→ **Exercise directions**
In the listing that follows, how many lines contain "computer"? Give the number only.

→ **Data for the task**
• • • • • • •

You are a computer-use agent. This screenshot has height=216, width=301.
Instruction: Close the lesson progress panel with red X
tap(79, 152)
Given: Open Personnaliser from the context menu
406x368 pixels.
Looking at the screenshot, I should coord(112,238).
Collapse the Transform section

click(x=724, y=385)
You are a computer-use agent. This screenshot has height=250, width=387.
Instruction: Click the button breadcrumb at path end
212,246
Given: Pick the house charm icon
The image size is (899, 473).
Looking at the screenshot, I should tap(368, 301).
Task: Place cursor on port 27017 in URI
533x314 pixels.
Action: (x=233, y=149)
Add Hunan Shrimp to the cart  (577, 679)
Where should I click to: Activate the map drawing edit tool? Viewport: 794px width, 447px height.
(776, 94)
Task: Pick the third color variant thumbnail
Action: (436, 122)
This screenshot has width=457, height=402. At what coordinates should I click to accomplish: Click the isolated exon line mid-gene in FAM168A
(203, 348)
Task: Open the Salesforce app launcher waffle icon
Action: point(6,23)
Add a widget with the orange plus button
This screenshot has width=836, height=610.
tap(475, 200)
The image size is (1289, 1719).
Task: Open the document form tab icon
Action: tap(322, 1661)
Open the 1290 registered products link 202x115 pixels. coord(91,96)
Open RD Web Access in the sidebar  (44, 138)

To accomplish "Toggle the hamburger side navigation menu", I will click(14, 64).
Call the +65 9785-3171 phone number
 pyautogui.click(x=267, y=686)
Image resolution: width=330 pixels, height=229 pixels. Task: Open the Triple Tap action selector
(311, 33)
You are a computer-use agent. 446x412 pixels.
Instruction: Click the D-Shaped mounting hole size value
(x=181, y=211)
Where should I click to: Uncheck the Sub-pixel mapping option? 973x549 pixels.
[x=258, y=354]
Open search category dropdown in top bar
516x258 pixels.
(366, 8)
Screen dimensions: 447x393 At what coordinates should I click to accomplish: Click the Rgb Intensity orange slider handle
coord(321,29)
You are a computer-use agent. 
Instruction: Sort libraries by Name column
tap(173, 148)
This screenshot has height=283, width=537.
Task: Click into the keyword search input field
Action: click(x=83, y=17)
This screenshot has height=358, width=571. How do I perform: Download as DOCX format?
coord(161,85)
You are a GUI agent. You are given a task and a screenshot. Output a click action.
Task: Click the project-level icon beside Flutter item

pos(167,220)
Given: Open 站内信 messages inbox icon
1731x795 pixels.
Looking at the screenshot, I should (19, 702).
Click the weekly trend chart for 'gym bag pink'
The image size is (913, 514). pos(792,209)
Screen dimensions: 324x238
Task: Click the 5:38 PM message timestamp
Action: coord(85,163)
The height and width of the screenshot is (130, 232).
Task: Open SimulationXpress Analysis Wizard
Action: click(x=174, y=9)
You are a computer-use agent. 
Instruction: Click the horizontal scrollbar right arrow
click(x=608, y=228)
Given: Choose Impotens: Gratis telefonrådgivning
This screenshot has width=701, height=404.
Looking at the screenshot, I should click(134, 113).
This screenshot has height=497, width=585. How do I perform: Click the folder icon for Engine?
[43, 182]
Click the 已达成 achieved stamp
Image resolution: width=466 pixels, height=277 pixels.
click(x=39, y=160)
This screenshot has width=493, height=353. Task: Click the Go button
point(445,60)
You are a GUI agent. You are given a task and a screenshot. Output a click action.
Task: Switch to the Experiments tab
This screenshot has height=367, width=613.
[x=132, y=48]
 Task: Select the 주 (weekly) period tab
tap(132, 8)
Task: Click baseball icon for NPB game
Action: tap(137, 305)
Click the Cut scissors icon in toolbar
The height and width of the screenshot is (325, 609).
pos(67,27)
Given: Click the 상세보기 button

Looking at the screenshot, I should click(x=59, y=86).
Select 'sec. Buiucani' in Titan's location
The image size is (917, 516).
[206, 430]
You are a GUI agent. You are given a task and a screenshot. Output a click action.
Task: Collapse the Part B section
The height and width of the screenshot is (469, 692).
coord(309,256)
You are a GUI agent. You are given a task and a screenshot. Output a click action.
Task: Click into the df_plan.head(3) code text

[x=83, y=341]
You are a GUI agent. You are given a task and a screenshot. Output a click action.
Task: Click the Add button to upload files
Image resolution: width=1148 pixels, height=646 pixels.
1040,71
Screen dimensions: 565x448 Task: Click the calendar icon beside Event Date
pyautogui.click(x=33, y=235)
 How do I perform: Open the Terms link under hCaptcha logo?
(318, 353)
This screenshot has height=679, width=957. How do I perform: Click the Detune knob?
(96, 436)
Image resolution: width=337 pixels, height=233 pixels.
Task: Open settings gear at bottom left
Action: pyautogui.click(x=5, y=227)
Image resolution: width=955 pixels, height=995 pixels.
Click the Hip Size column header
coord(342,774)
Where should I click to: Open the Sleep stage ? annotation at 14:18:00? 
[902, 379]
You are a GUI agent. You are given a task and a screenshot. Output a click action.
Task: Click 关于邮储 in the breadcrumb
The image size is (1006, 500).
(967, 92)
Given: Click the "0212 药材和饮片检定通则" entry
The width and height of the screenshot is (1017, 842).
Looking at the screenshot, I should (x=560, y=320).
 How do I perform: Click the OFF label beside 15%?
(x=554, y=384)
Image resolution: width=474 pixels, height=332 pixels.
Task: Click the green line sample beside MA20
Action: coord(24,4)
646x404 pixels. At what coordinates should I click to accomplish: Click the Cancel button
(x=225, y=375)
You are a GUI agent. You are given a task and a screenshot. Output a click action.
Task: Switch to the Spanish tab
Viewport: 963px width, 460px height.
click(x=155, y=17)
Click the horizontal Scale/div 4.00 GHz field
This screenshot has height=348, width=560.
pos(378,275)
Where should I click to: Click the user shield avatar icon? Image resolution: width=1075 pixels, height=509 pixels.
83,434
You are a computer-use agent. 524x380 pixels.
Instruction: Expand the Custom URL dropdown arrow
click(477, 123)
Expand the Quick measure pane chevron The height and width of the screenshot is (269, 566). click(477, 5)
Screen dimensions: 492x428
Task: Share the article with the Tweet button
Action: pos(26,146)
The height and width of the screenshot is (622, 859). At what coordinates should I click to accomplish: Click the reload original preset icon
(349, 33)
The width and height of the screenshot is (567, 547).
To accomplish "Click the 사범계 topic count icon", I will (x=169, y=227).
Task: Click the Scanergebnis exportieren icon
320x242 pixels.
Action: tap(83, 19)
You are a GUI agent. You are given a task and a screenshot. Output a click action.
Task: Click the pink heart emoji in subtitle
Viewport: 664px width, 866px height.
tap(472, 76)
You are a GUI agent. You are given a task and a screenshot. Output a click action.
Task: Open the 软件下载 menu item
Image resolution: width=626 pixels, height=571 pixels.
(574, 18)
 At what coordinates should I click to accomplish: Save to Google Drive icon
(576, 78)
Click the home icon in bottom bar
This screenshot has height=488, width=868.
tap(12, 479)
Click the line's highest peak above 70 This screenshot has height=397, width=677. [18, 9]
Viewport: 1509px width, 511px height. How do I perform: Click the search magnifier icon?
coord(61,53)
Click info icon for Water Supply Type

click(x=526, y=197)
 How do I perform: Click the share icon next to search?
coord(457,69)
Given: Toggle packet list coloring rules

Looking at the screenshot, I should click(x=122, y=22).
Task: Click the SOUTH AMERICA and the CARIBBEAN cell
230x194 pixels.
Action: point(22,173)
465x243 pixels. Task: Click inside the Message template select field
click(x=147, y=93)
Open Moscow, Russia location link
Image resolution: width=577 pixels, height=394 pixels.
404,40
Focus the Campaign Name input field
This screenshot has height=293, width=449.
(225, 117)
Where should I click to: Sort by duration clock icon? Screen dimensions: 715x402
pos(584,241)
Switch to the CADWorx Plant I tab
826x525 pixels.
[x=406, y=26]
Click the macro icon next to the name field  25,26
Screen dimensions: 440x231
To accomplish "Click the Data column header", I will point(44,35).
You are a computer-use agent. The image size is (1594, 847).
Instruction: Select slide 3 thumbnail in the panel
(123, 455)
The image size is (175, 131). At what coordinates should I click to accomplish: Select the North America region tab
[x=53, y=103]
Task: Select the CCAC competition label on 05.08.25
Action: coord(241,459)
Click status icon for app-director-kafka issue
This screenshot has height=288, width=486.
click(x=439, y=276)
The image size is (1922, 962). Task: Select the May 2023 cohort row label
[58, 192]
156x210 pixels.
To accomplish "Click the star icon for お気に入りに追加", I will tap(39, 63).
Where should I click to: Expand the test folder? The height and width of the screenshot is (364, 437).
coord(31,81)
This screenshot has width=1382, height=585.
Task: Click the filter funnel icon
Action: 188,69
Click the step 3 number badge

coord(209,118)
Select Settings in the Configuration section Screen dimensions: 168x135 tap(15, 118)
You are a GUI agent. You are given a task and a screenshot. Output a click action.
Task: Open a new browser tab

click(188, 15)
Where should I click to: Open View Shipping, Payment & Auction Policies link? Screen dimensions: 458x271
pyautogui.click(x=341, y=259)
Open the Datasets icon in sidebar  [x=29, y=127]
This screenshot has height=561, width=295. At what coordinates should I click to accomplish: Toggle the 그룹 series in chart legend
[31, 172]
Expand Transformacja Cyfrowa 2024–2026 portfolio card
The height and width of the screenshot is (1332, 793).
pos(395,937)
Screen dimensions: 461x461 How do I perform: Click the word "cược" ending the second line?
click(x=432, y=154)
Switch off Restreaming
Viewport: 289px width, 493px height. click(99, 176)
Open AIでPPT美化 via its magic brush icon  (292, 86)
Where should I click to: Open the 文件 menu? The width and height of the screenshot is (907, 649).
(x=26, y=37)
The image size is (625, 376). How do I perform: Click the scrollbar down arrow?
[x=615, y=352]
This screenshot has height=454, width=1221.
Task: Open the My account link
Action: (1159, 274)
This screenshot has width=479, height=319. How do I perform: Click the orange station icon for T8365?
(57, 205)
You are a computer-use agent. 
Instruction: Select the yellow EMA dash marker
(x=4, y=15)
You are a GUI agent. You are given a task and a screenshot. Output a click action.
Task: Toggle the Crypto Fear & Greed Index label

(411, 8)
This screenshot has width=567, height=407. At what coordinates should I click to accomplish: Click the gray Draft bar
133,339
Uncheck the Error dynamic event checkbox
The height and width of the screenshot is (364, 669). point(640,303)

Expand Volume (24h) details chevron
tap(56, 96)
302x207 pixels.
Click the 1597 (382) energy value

• • • • • • •

→ **The answer**
8